When you — or your trends group — find an idea, he says you have to take a risk and lead by prediction, which is the next key to fostering change.
“The power of prediction is pretty underestimated,” he says. “If you’re facing a challenge, and you’re laying out a vision and saying, ‘This is where we will be or this issue is happening now, but in three months, this won’t be happening because of X, Y and Z,’ once you lay out a bold mission, people will naturally march to that. They want to. It works the same way in reverse, so if negativity is breeding, people tend to quickly spiral in that direction, as well. Leading by prediction is a refreshing way to overcome that challenge.”
To do this, take notice of what’s happening around you.
“One [key] is being able to look outside the walls of this company at what’s going on in the industry and the world and looking at the trends [that] the trends group is bringing forward and peeling that back for meaning,” he says.
Good examples right now are social networking sites, such as Facebook an
d Twitter. Look at these sites on a more macro level to predict how they have been used, how they’re changing, how they’re changing lives and how they’ll be used in the future.

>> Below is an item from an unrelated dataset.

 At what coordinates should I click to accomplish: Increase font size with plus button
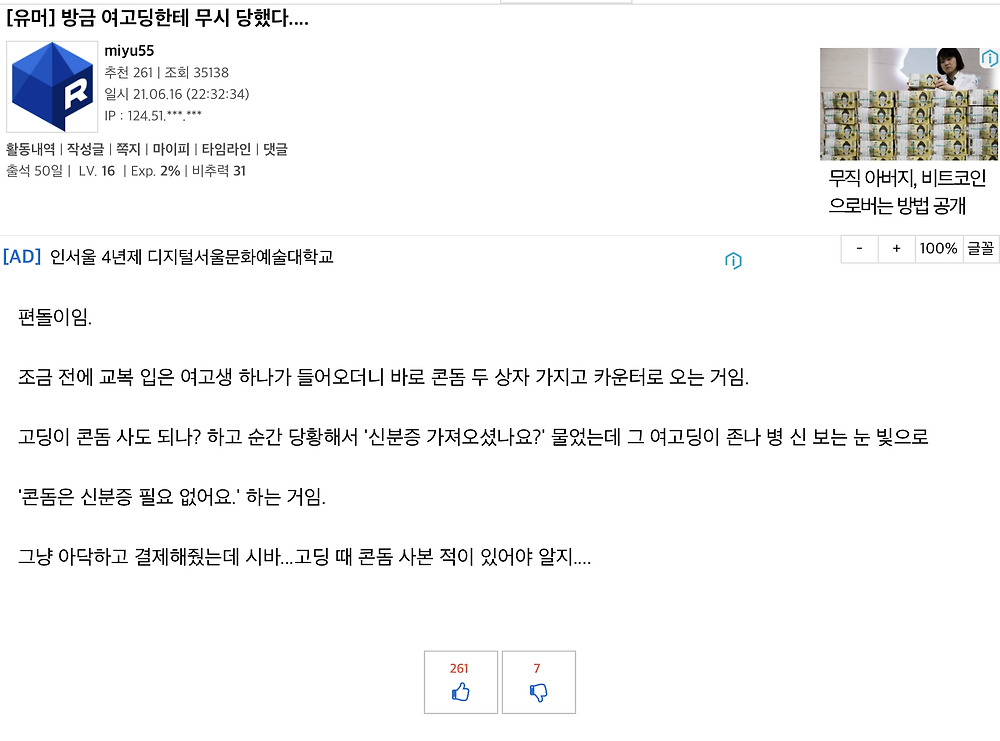click(x=896, y=248)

“Pull that out and lead that out as a prediction and say, ‘This will continue to grow, or this will continue to shift, or this trend will morph into X, Y and Z,’” Lunenfeld says. “It’s about industry trends and translating the outside world for the company and vice versa — taking what’s going on in this company and giving that story to our clients and the rest of the industry. It’s not being afraid to look at the indicators and make a prediction of where things will go because nobody wants to work with a partner who’s afraid to make a prediction and make a bet on something.”
You can’t be afraid to be wrong either, so plan for that scenario.

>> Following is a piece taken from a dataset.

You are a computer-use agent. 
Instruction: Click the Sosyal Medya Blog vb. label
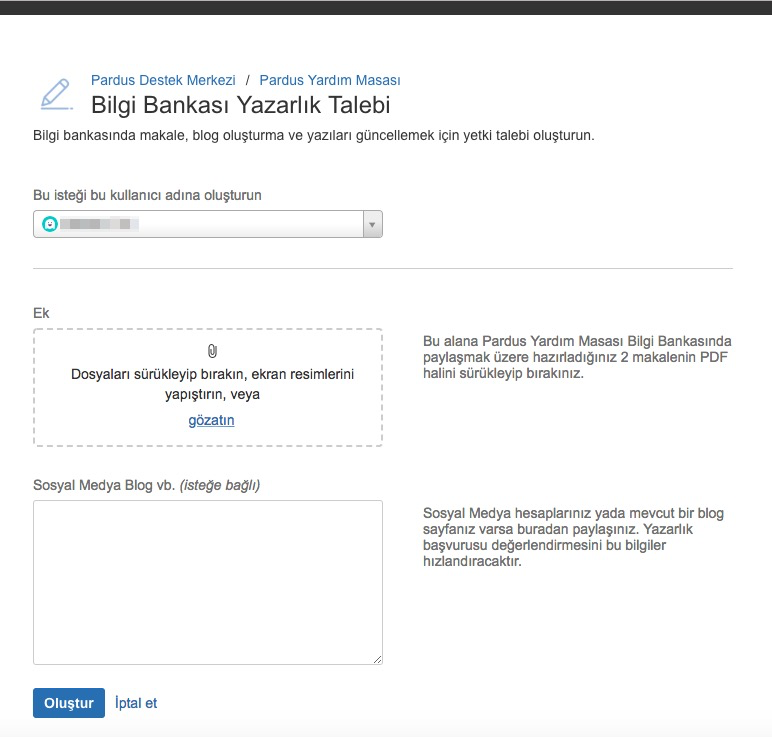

“You try to manage all the risk,” he says. “There’s a big difference between mistake and risk. Risk is something that you plan for, you know what the scenarios and outcomes are, and you have a plan of attack if something goes wrong. If you launch a campaign or roll out a product or service and something goes wrong, you should have been able to predict, ‘These are the ways we [could] go wrong.’ Otherwise, it’s just a mistake.”
Risks are often undervalued but will grow your business.
“We ask our employees this a lot, ‘What’s the biggest risk you’ve ever taken in your life, and how much of that has turned out to be a disaster, and how much of that has turned out to be something that has grown you?’” he says. “It’s always the biggest risks in life that have grown people, and it’s the same way as a company.”